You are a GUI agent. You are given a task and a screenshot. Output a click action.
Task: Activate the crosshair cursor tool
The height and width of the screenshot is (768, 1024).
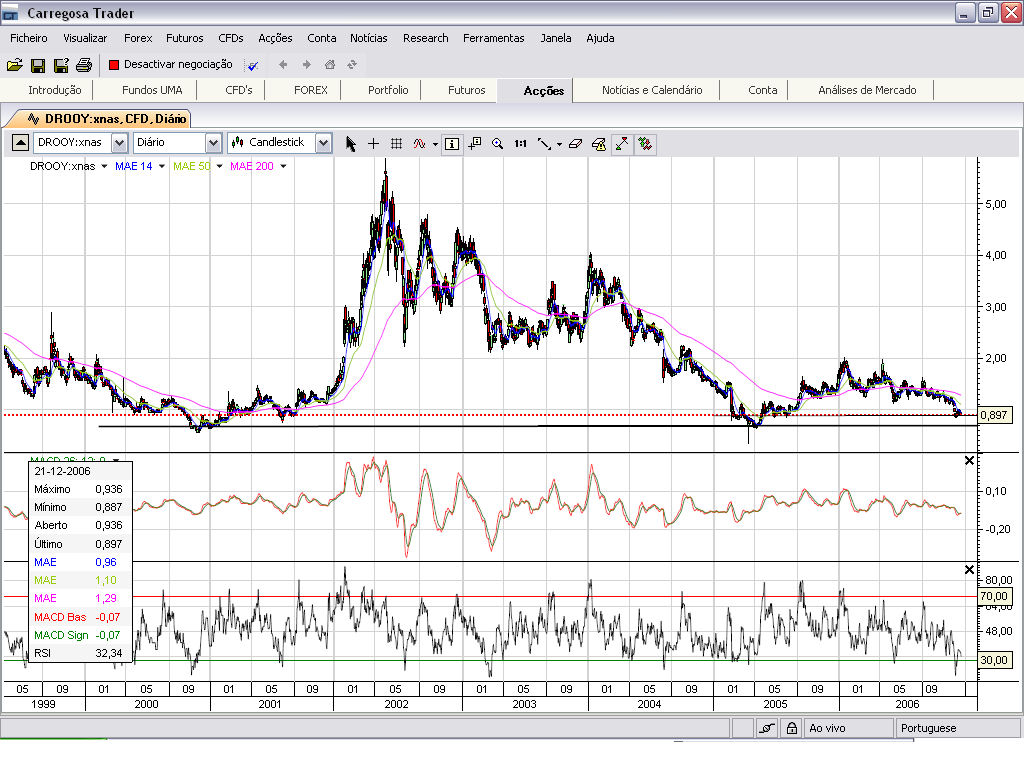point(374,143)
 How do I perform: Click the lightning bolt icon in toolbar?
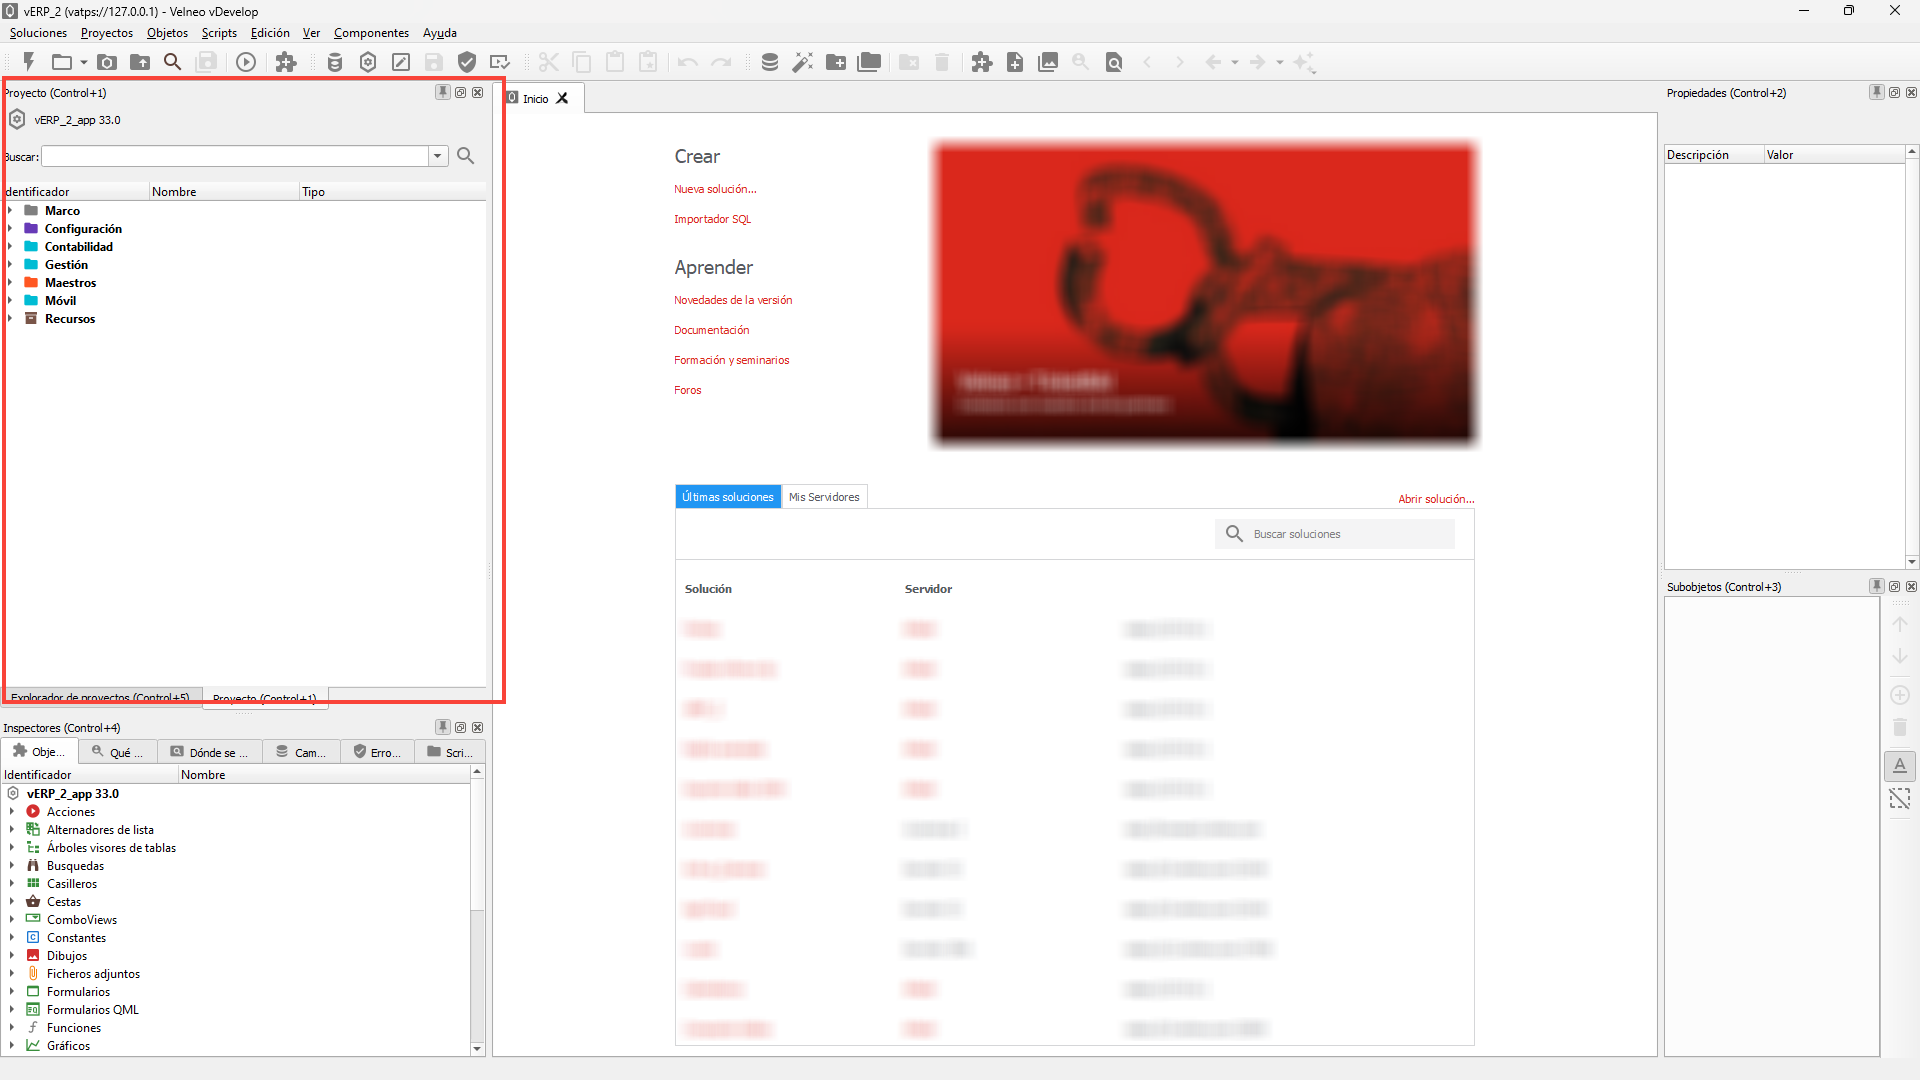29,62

-=-=-=-=-

> THE TASK
Copy the items again from the line with "How do I perform: Click" through the end of the items, leaving out the pictures.

> ANSWER TO THE TASK
 How do I perform: Click the lightning bolt icon in toolbar?
29,62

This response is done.